Items ::

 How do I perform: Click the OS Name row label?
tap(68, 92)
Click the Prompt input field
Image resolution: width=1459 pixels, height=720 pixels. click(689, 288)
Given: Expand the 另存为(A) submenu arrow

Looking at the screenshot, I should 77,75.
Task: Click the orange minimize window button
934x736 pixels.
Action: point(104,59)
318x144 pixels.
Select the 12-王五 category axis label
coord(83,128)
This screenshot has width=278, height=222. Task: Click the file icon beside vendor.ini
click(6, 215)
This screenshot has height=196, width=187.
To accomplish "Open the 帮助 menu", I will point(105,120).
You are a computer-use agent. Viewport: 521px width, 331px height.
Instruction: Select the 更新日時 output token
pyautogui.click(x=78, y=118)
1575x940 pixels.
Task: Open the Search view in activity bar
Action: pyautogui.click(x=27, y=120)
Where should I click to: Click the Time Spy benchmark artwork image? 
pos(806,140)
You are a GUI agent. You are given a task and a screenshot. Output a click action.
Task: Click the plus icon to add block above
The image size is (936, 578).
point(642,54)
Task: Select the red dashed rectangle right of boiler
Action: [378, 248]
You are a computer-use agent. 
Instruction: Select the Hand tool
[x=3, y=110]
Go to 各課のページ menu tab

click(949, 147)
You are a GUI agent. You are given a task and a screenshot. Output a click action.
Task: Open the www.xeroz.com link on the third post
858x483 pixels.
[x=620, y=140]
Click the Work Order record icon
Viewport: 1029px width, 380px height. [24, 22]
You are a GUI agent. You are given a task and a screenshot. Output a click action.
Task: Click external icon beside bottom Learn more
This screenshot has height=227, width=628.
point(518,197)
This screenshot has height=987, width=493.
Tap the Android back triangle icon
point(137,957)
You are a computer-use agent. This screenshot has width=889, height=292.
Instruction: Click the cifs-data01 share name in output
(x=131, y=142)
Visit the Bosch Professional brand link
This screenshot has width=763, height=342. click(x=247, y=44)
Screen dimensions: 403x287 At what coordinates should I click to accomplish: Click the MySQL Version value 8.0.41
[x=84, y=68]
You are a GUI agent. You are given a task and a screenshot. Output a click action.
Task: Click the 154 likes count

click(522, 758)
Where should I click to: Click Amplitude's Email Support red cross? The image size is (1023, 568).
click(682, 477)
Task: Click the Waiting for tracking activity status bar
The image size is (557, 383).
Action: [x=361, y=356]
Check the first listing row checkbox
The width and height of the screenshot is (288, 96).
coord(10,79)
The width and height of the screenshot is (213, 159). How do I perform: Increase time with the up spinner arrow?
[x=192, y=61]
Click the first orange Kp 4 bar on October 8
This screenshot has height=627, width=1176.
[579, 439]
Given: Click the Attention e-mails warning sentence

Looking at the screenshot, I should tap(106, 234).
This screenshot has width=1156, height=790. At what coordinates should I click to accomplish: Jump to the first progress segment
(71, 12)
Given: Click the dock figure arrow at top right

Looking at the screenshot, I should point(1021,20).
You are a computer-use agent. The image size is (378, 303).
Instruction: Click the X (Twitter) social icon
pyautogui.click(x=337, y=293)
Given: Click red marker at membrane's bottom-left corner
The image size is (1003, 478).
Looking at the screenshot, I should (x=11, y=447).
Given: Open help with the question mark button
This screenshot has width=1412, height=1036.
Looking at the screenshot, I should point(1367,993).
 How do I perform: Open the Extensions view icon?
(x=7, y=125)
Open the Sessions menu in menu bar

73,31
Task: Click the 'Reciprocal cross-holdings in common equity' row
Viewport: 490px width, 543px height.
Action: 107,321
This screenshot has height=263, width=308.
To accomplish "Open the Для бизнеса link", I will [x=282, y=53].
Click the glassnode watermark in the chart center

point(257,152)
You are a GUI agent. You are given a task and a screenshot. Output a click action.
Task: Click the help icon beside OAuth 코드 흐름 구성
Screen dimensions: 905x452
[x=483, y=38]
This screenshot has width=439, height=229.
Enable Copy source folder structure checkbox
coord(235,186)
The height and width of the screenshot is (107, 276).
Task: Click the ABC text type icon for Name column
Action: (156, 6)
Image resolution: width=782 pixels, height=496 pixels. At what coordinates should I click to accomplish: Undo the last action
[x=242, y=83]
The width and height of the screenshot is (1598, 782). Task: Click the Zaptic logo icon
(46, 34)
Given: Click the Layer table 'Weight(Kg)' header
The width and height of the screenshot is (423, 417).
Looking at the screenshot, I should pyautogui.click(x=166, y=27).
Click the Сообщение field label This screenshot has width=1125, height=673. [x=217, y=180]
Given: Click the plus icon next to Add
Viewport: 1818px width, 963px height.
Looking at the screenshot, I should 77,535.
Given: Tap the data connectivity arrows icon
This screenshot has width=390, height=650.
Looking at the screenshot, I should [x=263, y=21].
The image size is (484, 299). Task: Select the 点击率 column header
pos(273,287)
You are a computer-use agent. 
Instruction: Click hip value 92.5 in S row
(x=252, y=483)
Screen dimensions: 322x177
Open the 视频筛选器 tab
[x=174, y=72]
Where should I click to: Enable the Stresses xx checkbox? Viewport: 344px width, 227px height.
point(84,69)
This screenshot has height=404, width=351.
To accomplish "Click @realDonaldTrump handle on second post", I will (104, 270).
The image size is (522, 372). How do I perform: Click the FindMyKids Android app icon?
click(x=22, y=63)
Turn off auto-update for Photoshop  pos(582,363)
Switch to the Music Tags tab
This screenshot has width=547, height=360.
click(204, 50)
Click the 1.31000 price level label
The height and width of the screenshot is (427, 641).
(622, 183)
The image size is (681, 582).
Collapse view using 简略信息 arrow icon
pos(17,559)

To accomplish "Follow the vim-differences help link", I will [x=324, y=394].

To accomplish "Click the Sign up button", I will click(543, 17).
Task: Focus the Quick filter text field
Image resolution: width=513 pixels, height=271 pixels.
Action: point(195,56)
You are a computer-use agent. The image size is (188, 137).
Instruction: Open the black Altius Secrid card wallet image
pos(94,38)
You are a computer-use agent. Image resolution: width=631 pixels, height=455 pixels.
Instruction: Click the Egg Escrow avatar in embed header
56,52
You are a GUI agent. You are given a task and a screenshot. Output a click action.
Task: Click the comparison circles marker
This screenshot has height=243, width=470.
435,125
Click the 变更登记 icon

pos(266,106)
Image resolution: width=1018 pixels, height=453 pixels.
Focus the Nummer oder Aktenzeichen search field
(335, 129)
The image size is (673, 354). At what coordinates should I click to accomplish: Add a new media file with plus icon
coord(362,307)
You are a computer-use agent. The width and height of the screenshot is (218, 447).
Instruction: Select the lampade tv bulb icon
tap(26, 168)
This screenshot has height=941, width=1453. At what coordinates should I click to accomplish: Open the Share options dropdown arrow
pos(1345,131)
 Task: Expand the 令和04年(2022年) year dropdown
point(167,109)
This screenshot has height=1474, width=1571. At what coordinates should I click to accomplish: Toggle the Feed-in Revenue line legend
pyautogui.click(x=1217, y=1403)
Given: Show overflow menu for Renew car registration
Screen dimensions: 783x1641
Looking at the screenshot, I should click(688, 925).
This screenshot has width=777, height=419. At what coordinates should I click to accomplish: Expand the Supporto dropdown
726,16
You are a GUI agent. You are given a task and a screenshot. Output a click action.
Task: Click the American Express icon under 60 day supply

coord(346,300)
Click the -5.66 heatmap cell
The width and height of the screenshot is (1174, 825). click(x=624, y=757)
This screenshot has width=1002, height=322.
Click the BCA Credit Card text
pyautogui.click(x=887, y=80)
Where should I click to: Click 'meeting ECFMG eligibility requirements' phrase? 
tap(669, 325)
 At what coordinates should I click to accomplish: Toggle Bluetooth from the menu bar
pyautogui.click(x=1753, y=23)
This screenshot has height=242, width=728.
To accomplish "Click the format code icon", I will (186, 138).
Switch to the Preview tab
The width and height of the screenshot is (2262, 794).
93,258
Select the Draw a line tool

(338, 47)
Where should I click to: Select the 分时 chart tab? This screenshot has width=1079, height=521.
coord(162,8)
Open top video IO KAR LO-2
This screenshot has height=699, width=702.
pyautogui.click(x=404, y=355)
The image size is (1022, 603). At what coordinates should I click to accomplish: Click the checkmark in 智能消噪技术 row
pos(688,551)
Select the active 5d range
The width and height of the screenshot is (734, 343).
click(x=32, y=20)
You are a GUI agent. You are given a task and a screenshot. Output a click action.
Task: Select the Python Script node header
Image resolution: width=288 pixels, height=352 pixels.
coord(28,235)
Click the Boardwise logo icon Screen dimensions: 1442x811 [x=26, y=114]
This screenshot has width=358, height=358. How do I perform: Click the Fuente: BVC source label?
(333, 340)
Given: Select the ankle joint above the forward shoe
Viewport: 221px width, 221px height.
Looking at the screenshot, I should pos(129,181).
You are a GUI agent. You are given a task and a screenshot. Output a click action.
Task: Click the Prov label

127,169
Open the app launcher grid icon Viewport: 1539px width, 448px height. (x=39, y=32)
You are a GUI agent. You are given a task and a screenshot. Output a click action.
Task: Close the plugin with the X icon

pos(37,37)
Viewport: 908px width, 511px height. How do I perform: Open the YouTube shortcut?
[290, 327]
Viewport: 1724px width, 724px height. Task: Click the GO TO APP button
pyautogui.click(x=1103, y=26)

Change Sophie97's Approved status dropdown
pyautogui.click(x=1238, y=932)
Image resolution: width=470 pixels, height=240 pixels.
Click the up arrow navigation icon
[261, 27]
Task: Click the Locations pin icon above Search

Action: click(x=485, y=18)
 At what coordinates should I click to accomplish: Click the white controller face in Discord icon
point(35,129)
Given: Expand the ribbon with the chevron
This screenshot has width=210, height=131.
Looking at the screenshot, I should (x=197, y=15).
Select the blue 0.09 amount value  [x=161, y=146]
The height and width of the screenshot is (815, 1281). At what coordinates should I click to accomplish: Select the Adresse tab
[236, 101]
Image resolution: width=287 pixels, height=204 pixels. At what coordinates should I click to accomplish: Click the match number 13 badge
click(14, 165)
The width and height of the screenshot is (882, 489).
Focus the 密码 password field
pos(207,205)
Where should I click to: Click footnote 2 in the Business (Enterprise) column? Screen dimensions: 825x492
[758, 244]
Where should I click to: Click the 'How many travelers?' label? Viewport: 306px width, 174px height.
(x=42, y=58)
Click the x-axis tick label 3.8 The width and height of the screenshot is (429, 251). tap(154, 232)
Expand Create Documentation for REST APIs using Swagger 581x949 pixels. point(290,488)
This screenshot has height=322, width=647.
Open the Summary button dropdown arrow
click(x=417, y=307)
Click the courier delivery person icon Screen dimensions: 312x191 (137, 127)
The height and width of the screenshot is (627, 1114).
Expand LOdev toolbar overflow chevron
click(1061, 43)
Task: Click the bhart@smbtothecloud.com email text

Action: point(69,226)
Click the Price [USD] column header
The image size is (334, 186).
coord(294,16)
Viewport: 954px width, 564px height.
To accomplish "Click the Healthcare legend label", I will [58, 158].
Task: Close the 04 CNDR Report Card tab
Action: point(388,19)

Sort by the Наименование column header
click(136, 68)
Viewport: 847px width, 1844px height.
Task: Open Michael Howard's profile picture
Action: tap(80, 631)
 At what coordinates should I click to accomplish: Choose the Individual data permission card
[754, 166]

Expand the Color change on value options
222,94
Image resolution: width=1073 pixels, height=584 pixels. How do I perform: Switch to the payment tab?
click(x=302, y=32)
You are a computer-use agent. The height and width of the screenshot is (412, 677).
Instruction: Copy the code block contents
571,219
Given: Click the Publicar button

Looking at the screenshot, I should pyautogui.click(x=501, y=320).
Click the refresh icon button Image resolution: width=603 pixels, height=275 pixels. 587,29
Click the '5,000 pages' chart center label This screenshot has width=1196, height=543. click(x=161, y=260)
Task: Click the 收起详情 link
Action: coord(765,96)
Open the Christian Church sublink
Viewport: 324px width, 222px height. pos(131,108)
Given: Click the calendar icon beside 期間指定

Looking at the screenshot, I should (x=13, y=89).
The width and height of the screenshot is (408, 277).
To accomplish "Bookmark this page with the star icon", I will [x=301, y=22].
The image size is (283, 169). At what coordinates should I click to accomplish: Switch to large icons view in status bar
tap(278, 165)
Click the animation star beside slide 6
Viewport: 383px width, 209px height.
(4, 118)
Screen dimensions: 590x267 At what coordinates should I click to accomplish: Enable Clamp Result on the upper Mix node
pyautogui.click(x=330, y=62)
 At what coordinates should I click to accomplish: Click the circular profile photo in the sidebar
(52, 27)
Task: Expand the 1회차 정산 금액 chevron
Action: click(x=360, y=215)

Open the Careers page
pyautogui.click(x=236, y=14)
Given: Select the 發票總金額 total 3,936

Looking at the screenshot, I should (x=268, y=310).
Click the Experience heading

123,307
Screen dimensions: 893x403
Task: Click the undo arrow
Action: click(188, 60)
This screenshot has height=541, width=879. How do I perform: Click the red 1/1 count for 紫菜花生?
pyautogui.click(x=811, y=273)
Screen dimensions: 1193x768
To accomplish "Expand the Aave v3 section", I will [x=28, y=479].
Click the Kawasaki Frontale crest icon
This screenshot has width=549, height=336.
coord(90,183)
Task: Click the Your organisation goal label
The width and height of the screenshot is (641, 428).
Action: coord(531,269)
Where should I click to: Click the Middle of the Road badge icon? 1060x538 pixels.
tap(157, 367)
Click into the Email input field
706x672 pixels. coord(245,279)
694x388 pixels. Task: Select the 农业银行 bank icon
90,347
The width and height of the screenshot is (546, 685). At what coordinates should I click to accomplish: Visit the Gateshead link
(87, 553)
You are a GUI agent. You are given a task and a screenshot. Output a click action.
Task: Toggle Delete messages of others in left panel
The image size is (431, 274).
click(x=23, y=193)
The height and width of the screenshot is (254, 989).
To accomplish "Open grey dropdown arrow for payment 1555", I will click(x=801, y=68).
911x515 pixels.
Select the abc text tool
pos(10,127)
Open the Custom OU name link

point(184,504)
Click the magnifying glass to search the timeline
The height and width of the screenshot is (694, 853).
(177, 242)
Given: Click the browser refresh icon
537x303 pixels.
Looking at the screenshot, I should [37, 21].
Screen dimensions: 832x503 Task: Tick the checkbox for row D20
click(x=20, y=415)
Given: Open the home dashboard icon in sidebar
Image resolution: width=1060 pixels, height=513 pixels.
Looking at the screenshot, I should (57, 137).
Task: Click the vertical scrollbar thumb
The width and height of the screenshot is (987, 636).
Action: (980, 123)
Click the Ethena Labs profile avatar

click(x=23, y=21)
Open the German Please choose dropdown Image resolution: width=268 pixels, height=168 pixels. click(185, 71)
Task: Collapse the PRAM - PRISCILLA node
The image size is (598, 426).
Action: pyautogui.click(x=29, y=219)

Prompt :: Copy verbatim the rows from the one containing "Image resolution: width=287" through the one containing "(x=42, y=58)", both included.

Answer to the task ::
Image resolution: width=287 pixels, height=204 pixels. At what coordinates should I click to accomplish: Click the match number 13 badge
click(14, 165)
The width and height of the screenshot is (882, 489).
Focus the 密码 password field
pos(207,205)
Where should I click to: Click footnote 2 in the Business (Enterprise) column? Screen dimensions: 825x492
[758, 244]
Where should I click to: Click the 'How many travelers?' label? Viewport: 306px width, 174px height.
(x=42, y=58)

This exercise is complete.